Justine’s philosophy is also to have fun in the kitchen and keep the action interesting, “I eat and drink for living, so how bad can it be?” says Justine. “As long as you don’t take yourself or food too seriously you’ll always have fun – and that, I think, is what life is all about.”
Never seen without a trusty chef’s knife and her favourite ingredient tomatoes, Justine is making it easier and more fun for South Africans and the world to cook good food.
2013 winner of MasterChef SA Kamini Pather is effervescent, adventurous and always looking to do things differently in her new food and travel show Girl Eat World.
(Image: Kamini Pather)
Kamini Pather was the winner of the second season of MasterChef South Africa, and her star hasn’t stopped rising since.
In addition to her popular cooking blog and writing for a variety of food publications, Kamini also has her own food and travel show, Girl Eat World, on the Travel Channel. The show follows her travels to some of the best food cities in the world, including Tokyo, Sydney and, of course, Cape Town and Johannesburg, to find out how food is used by locals as a bridge between cultures.
In between learning how to master delectable local haute cuisine and discovering the most exotic street food, Kamini also explores the history, culture and food development behind each city, finding the global gastronomical connection between those who love to cook and those who love to eat. Not bad for a humble but determined Durban girl who learnt to cook delicacies from the Asian subcontinent with her grandmother who helped instil Kamini’s sense of adventure and cultivate her palate for global cuisine.
Describing herself in the words of an Oscar Wilde quote, as “a grapefruit that was a lemon that saw a chance and took it”, Kamini is effervescent, adventurous and always looking to do things differently, much like her food. “The story of food is a story of people. When they move from place to place, they bring the food and culture to whichever country they are in,” she told the Sunday Times about the philosophy of Girl Eat World, explaining that to understand the world and the way the world adapts and changes with time, you can just look at how cooking and food changes, taking pieces of one culture and mixing it in with another.
Kamini is not stopping now. As she plans her next adventure in the second series of Girl Eat World, she continues to dedicate herself to finding new interesting food ideas at home and from around the world.

REQUIRED ACTIONS:
1. In the chef profile, write the stretch from "Never seen without" through "(Image: Kamini Pather)" again, substituting "peppers" for "tomatoes".
2. According to the chef profile, which season of MasterChef South Africa did Kamini Pather win?

INFORMATION SHOWN:
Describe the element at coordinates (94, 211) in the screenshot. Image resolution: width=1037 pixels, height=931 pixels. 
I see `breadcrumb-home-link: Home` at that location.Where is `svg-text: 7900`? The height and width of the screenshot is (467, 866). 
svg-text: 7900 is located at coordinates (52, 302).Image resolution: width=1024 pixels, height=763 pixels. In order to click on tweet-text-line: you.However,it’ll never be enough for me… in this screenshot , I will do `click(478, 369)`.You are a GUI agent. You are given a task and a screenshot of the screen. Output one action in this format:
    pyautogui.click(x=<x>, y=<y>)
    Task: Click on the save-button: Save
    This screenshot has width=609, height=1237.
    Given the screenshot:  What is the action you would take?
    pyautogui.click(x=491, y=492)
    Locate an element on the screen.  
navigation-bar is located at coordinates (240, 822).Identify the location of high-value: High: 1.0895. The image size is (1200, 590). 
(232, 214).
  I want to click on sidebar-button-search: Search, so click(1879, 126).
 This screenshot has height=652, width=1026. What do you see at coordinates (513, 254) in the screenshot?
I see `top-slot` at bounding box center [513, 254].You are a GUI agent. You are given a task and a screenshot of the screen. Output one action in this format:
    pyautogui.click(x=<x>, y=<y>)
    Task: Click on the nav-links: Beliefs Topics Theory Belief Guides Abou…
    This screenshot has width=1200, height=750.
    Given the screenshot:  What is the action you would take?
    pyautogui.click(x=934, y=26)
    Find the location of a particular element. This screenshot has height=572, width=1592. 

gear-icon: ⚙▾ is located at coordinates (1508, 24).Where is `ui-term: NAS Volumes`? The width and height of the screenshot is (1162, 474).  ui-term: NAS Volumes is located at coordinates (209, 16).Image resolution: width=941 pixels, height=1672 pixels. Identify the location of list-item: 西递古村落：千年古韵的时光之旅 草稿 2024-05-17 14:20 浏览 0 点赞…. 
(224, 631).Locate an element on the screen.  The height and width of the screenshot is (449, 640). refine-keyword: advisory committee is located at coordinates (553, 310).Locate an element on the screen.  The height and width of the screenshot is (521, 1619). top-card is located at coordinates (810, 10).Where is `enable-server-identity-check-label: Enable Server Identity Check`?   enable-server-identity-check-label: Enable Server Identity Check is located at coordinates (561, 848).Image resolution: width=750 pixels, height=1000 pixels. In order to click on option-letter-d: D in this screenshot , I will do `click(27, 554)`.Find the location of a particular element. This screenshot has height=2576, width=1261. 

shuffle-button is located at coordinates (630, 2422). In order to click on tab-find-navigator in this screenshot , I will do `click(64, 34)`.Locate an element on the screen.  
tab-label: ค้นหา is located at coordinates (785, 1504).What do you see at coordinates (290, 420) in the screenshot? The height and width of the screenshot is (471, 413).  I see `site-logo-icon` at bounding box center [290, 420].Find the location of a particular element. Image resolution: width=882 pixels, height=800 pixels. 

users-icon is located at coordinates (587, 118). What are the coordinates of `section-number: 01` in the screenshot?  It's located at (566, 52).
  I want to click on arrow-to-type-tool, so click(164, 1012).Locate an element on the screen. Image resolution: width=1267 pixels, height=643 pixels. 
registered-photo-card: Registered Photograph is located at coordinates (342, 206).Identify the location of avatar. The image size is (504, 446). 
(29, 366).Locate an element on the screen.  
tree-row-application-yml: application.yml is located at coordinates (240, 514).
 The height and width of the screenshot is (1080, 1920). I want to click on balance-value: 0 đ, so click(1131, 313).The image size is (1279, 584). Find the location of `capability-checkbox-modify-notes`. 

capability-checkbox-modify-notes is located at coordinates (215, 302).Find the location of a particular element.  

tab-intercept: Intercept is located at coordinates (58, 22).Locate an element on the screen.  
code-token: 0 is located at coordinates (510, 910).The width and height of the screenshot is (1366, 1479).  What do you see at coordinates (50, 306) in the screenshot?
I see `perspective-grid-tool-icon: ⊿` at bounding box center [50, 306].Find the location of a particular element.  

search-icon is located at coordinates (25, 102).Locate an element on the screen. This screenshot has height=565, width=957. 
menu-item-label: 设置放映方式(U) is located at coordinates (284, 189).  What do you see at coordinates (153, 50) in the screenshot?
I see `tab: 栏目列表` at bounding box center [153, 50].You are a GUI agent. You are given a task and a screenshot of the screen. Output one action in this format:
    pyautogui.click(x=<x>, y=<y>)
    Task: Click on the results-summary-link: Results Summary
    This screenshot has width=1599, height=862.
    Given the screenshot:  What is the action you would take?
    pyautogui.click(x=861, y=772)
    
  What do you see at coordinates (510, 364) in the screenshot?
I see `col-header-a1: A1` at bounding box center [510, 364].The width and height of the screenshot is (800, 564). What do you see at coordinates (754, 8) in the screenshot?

RESULTS OF THE EXERCISE:
1.
Never seen without a trusty chef’s knife and her favourite ingredient peppers, Justine is making it easier and more fun for South Africans and the world to cook good food.
2013 winner of MasterChef SA Kamini Pather is effervescent, adventurous and always looking to do things differently in her new food and travel show Girl Eat World.
(Image: Kamini Pather)

2. The second season.